Des opérateurs économiques redoutent une hausse des prix après l’instauration d’une nouvelle taxe à Beni

Des opérateurs économiques de Beni (Nord‑Kivu) redoutent une flambée généralisée des prix à la suite de l’instauration d’une nouvelle taxe dénommée « taxe garantie santé ».

Réunis au sein de l’Association congolaise des commissaires agréés en douane et opérateurs économiques, ces commerçants ont dénoncé, jeudi 16 avril, les conséquences directes de cette mesure sur le pouvoir d’achat des populations, déjà éprouvées par des décennies de conflits armés dans la région.

Ils se plaignent également de l’augmentation du coût de la déclaration des marchandises, consécutive à une décision du gouvernement congolais.
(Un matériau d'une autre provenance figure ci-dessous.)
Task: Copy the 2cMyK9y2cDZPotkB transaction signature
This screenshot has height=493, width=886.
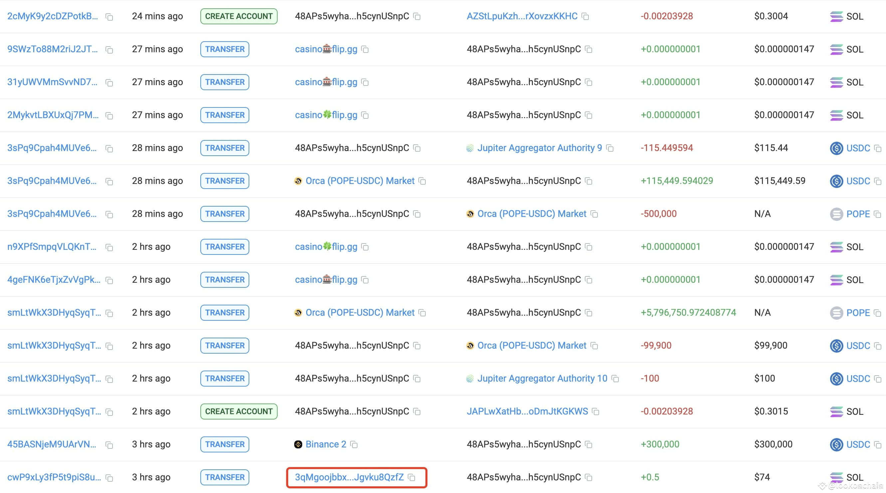Action: 109,17
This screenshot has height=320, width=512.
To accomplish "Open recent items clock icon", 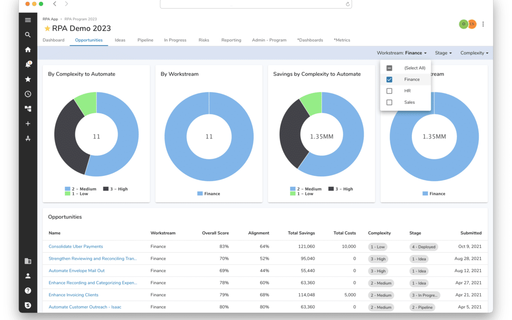I will (x=28, y=94).
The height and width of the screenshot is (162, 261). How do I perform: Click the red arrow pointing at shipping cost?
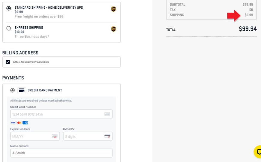(x=234, y=16)
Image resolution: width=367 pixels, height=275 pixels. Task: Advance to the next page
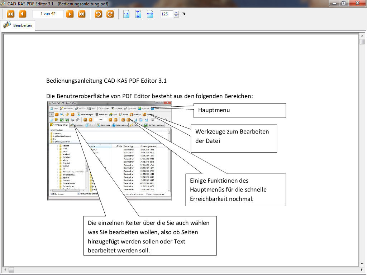pos(70,14)
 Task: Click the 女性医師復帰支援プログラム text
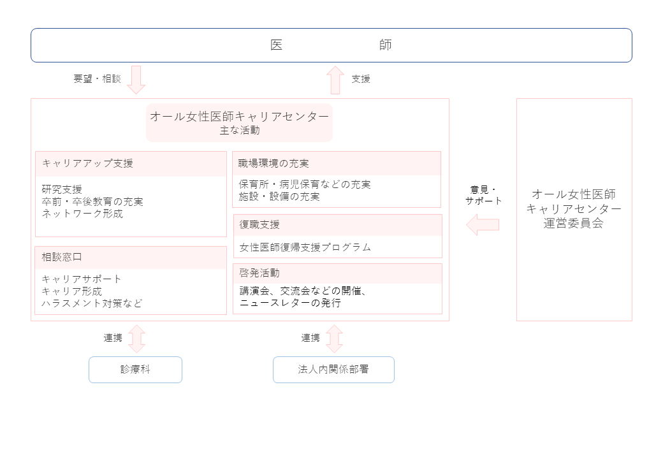305,247
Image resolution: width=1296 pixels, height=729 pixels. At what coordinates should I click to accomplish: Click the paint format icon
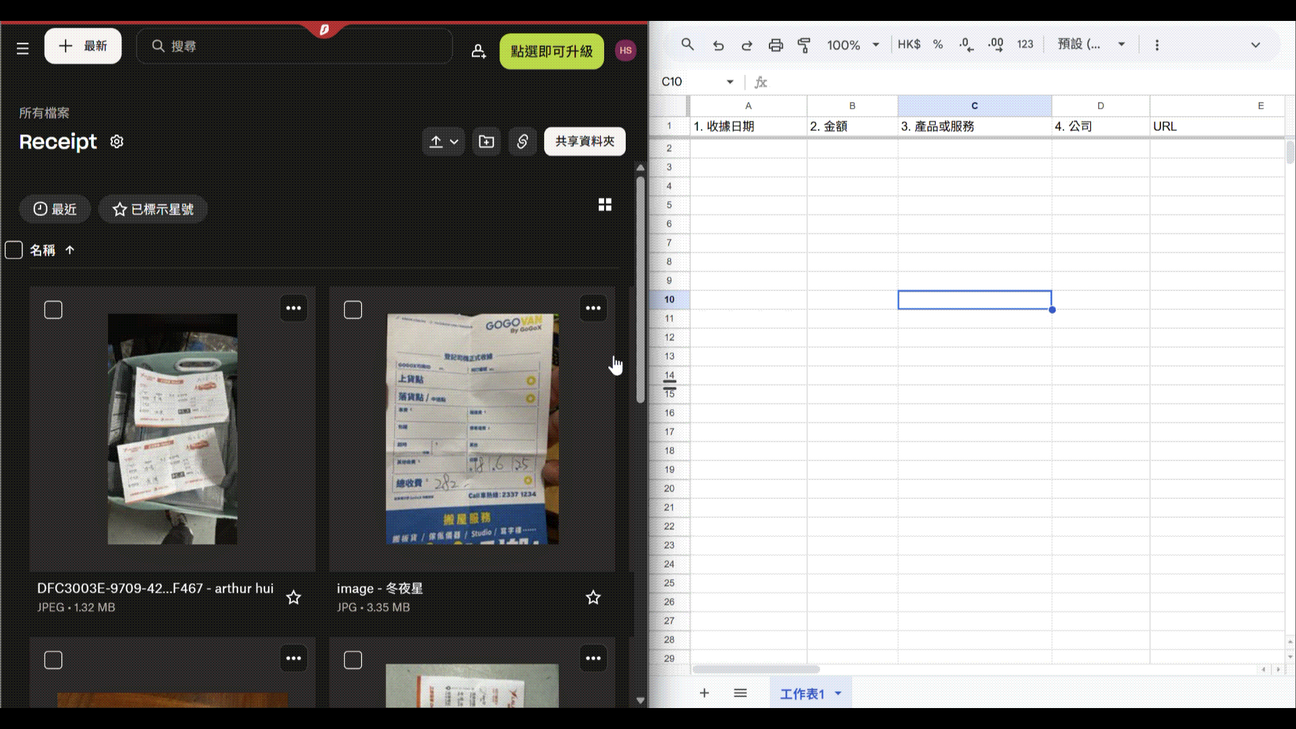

Le président de cette structure, Eugène Kakule Matembela, affirme avoir constaté l’apparition d’une taxe perçue au titre de la santé et de l’hygiène, mais appliquée à des produits de première nécessité.

« Nous craignons effectivement une flambée des prix dans tous les secteurs, car cette taxe ne concerne pas seulement les produits de première nécessité. Le carburant, qui se vendait à 2 300 francs congolais le litre, est passé à 5 600 francs. Du côté des exportateurs également, le quinquina est désormais frappé d’une taxe de 7,5 dollars par tonne. Finalement, tous les secteurs de la vie sont touchés par cette nouvelle taxe. Aux autorités compétentes, nous demandons de se ressaisir, car trop de taxes tue l’impôt. Nous avons déjà trop de taxes, et on ne peut pas construire un pays uniquement à travers la fiscalité », s’est-il plaint.

Cet opérateur économique estime qu’il existe d’autres mécanismes de mobilisation des recettes publiques sans multiplier les taxes.

Eugène Kakule Matembela appelle par ailleurs les autorités de cette partie du pays à porter un regard attentif sur la population, qui vit déjà avec un pouvoir d’achat très faible.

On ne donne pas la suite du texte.